Author:
Rey-Devesa Pablo,Carthy Joe,Titos Manuel,Prudencio Janire,Ibáñez Jesús M.,Benítez Carmen
Abstract
Introduction: Volcano seismology has successfully predicted several eruptions and includes many reliable methods that have been adopted extensively by volcanic observatories; however, there are several problems that still lack solutions. Meanwhile, the overwhelming success of data-driven models to solve predictive complex real-world problems positions them as an effective addition to the monitoring systems deployed in volcanological observatories.Methods: By applying signal processing techniques on seismic records, we extracted four different seismic features, which usually change their trend when the system is approaching an eruptive episode.

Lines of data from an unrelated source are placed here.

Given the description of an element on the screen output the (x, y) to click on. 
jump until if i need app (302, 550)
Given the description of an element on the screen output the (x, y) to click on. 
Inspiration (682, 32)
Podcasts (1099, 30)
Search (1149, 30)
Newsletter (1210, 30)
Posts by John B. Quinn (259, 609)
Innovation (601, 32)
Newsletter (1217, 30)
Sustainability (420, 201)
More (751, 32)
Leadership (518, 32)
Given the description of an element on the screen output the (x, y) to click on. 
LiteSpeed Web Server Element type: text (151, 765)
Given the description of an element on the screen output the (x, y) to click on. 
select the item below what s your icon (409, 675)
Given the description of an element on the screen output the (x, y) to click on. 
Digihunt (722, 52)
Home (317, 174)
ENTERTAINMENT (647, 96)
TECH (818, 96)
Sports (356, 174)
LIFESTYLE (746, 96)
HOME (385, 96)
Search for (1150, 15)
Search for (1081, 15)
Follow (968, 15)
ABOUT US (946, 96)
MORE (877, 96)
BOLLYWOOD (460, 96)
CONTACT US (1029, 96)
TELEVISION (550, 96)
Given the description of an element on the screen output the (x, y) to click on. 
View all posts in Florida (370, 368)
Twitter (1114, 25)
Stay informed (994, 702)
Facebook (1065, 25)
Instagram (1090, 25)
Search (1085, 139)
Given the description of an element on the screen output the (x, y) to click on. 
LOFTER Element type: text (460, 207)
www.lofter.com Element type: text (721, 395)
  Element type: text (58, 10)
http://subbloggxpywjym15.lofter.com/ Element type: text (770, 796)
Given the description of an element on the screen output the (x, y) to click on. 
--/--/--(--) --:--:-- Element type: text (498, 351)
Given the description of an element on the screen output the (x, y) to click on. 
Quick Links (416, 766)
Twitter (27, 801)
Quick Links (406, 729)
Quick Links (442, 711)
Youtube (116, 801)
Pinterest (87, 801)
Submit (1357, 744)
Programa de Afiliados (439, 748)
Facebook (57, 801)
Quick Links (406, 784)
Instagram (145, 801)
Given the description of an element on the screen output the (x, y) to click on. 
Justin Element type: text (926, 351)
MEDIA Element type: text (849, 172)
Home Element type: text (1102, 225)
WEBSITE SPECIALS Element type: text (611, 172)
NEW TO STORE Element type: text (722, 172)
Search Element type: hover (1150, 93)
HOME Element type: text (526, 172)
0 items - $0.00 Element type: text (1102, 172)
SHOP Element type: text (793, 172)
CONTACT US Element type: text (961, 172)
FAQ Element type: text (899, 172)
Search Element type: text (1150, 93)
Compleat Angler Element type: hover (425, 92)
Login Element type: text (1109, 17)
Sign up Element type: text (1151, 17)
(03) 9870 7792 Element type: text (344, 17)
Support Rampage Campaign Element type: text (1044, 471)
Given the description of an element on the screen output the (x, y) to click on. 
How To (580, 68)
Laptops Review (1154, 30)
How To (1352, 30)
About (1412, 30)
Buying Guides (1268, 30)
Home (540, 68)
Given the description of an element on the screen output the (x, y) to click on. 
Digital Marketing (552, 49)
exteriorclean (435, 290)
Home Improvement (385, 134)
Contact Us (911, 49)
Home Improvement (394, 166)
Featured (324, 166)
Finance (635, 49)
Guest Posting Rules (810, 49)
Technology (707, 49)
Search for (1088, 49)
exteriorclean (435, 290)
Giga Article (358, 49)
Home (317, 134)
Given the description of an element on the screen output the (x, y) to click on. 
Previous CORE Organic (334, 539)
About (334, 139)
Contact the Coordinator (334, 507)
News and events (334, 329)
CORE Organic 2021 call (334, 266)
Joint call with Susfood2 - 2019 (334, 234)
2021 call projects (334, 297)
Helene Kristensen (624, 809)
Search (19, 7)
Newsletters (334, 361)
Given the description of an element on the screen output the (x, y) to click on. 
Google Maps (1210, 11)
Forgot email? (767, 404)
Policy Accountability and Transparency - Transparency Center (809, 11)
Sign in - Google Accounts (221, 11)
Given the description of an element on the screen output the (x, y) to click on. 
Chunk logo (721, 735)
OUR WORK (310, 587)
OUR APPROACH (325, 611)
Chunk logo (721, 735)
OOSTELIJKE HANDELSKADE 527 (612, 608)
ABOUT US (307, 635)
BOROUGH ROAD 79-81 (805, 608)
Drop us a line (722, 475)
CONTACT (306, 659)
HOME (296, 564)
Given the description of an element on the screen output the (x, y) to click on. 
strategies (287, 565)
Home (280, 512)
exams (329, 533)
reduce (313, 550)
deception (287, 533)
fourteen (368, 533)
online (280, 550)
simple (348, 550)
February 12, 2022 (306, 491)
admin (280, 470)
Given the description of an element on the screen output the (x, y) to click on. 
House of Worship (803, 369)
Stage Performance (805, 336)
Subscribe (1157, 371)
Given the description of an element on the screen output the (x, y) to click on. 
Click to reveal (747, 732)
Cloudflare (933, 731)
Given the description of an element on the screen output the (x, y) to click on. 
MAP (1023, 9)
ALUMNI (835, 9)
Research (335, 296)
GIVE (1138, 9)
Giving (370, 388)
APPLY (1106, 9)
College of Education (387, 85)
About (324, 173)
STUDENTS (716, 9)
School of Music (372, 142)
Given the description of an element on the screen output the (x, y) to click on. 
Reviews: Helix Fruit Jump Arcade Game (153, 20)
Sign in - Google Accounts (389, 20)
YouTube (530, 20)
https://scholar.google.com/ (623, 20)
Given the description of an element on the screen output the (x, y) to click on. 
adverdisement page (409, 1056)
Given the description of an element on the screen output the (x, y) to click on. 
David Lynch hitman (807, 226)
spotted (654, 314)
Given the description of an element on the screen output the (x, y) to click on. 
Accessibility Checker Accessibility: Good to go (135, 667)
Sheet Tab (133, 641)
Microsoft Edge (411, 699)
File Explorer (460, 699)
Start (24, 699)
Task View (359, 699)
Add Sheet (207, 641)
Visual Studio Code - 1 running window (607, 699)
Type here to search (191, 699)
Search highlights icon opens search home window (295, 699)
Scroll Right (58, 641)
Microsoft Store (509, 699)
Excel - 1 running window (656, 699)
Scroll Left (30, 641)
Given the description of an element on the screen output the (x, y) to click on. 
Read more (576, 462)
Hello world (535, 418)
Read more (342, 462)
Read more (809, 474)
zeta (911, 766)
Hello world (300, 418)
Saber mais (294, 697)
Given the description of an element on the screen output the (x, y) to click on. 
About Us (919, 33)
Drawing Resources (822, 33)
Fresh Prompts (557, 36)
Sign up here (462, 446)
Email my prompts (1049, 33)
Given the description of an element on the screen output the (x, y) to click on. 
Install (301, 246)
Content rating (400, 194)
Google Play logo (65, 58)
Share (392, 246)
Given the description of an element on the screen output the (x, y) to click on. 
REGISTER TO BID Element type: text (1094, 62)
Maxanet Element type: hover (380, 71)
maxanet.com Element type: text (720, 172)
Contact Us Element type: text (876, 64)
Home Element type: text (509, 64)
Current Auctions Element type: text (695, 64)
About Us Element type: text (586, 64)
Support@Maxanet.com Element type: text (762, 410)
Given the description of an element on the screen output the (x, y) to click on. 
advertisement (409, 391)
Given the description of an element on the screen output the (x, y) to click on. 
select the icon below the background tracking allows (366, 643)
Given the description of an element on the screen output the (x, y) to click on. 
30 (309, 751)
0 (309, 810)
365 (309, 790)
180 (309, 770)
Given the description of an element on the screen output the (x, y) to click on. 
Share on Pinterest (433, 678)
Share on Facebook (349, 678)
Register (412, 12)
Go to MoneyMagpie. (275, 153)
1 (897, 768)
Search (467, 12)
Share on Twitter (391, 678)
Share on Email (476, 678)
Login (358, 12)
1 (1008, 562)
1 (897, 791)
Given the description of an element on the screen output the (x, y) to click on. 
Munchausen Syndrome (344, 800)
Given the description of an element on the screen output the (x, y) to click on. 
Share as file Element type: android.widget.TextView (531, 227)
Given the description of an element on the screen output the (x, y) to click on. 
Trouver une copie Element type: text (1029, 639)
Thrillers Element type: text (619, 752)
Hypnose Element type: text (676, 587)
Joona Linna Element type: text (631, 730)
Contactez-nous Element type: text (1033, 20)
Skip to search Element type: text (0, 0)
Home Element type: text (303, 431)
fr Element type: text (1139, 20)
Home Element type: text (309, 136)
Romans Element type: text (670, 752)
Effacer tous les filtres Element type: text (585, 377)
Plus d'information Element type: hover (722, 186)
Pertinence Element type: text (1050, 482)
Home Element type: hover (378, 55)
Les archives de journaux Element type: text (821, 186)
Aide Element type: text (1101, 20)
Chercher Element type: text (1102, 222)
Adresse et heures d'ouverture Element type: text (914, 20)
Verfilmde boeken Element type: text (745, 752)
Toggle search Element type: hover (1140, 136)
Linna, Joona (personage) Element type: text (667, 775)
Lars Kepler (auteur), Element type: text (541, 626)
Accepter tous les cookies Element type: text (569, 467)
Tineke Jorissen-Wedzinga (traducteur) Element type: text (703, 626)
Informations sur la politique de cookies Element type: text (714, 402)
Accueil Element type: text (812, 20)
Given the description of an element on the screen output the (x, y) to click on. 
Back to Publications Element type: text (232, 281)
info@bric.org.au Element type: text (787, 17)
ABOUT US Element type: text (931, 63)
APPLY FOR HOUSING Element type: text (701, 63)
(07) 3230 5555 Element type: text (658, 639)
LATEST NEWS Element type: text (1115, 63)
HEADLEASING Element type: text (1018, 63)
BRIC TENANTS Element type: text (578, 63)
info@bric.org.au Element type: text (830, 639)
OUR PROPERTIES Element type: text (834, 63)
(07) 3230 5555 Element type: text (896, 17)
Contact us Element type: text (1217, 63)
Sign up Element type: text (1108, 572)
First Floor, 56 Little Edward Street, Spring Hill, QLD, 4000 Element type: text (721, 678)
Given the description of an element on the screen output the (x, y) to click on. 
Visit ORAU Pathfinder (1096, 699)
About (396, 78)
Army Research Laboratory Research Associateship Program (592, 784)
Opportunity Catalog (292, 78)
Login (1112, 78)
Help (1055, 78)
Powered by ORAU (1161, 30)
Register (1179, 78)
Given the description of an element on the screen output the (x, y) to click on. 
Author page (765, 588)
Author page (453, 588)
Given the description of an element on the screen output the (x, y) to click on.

We built a temporal matrix with these parameters then defined a label for each temporal moment according to the real state of the volcanic activity (Unrest, Pre-Eruptive, Eruptive). To solve the remaining problem developing early warning systems that are transferable between volcanoes, we applied our methodology to databases associated with different volcanic systems, including data from both explosive and effusive episodes, recorded at several volcanic scenarios with open and closed conduits: Mt. Etna, Bezymianny, Volcán de Colima, Mount St. Helens and Augustine.Results and Discussion: This work proposes the use of Neural Networks to classify the volcanic state of alert based on the behaviour of these features, providing a probability of having an eruption. This approach offers a Machine Learning tool for probabilistic short-term volcanic eruption forecasting, transferable to different volcanic systems. This innovative method classifies the state of volcanic hazard in near real-time and estimates a probability of the occurrence of an eruption, resulting in a period from at least hours to several days to forecast an eruption.